American academic and economist

David Weil is an American academic and economist who was the nominee to serve as administrator of the Wage and Hour Division at the United States Department of Labor in the Biden administration. He previously served in this role during the Obama administration from 2014 to 2017.

== Education ==
Weil earned a Bachelor of Science degree in industrial and labor relations from Cornell University, followed by a Master of Public Policy and PhD from Harvard University.

== Career ==
From 1998 to 2013, Weil worked as a professor of economics at Boston University. From 2017 to present day, Weil serves as the dean of the Heller School for Social Policy and Management at Brandeis University.

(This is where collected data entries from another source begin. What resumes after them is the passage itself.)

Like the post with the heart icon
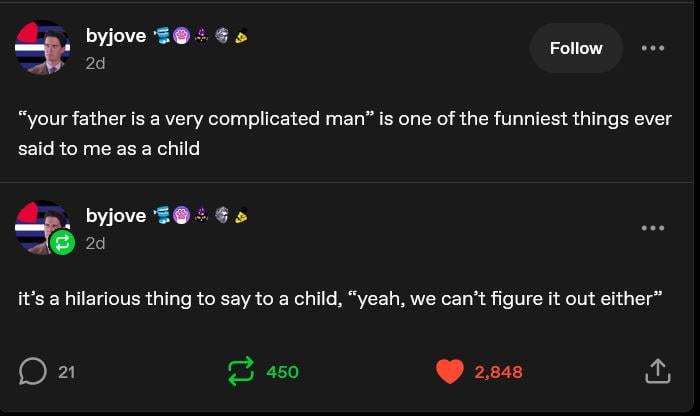 [450, 372]
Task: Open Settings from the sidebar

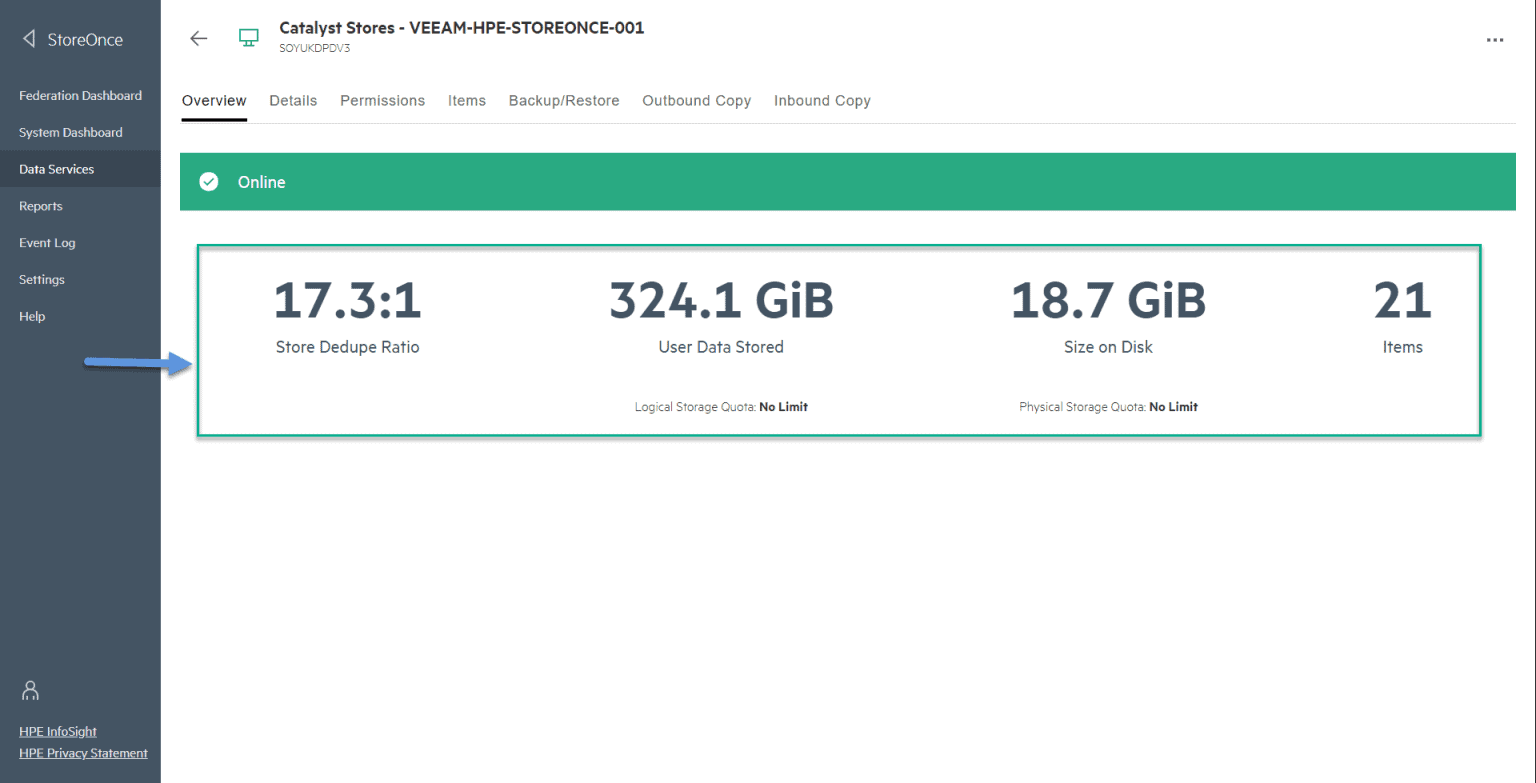Action: click(x=41, y=279)
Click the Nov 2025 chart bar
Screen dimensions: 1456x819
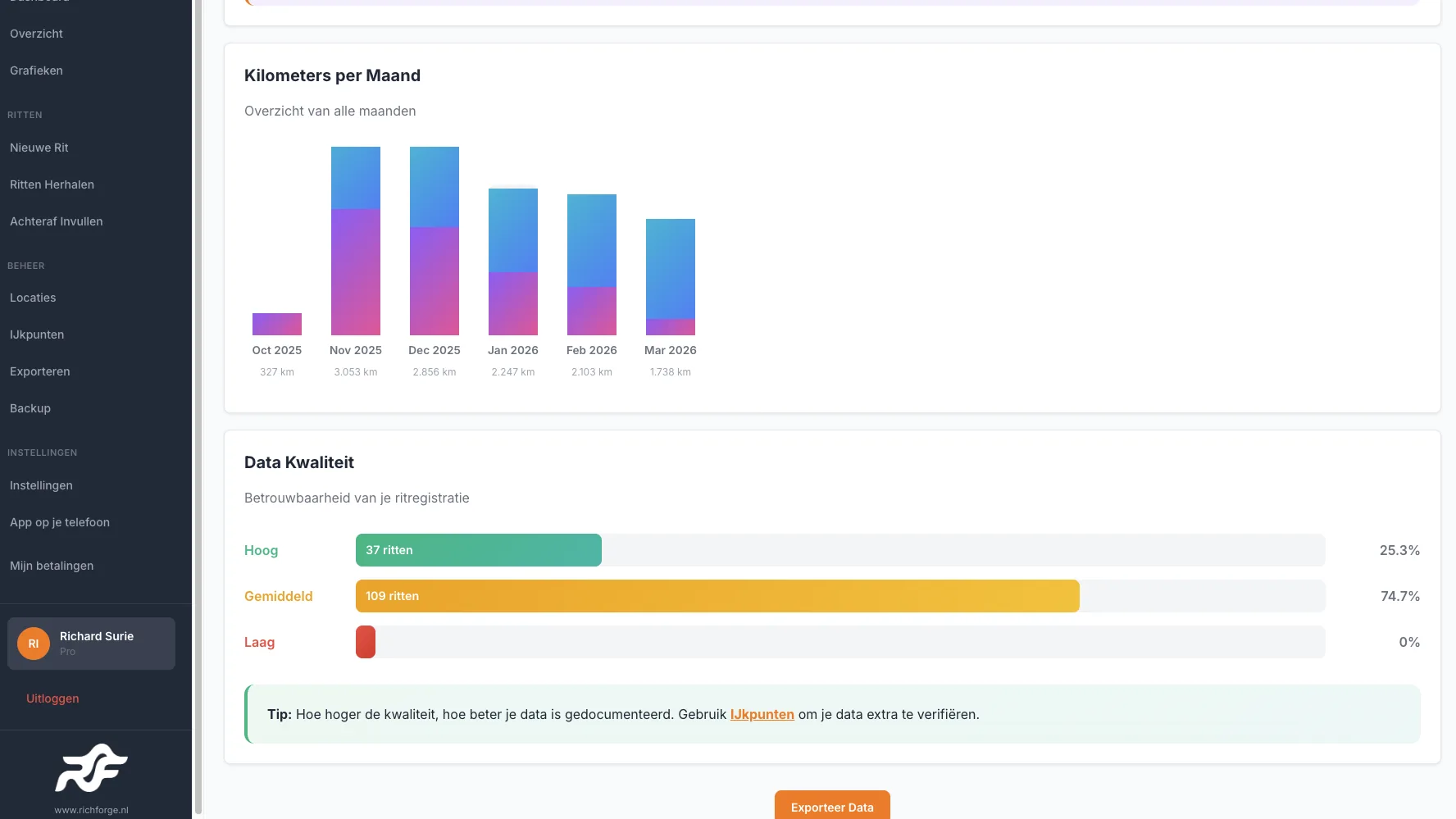click(x=356, y=241)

===Obama administration===
On September 10, 2013, President Barack Obama nominated Weil to serve as the administrator of the Wage and Hour Division. Hearings were held before the Senate HELP Committee on December 10, 2013. The committee favorably reported his nomination to the Senate floor on December 18, 2013. Weil's initial nomination expired at the end of the year and was returned to President Obama on January 3, 2014.

President Obama resent his nomination to the Senate shortly after. On January 29, 2014, the committee favorably reported his nomination to the Senate floor. Weil was confirmed by the entire Senate on April 28, 2014, by a vote of 51-42.

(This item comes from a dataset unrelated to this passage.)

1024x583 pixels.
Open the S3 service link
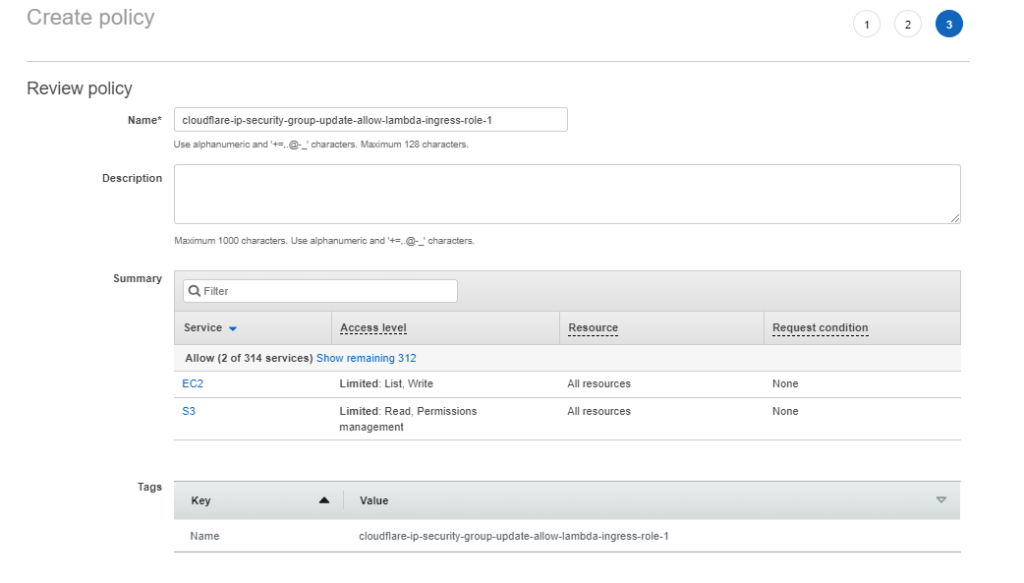[189, 411]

Weil served as administrator from 2014 until 2017.

===Other work===
After the end of the Obama administration, he joined the Heller School for Social Policy and Management as dean and professor. Weil has criticized the workforce models of companies like Uber, which categorize drivers as independent contractors rather than workers.

===Biden nomination===
On June 3, 2021, President Joe Biden nominated Weil to be the administrator of the Wage and Hour Division in the Department of Labor. Hearings were held before the Senate HELP Committee on July 15, 2021. The committee deadlocked on his nomination on August 3, 2021. Weil's nomination expired at the end of the year and was returned to President Biden on January 3, 2022. President Biden resent his nomination the next day.

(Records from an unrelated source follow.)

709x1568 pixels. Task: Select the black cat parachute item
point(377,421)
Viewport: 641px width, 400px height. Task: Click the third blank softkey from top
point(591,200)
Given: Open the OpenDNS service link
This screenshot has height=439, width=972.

On January 13, 2022, the committee favorably reported his nomination to the Senate floor. On March 30, 2022, a cloture motion to move forward with Weil's nomination failed to pass the entire Senate by a vote of 47–53; Democratic Senators Joe Manchin, Kyrsten Sinema and Mark Kelly voted against cloture. Without cloture, the nomination was effectively dead given that a nomination vote could not be held. This marked the first defeat of one of President Biden's nominees in a floor vote. Biden eventually nominated Acting Administrator Jessica Looman to the role; she was confirmed by the Senate in October 2023.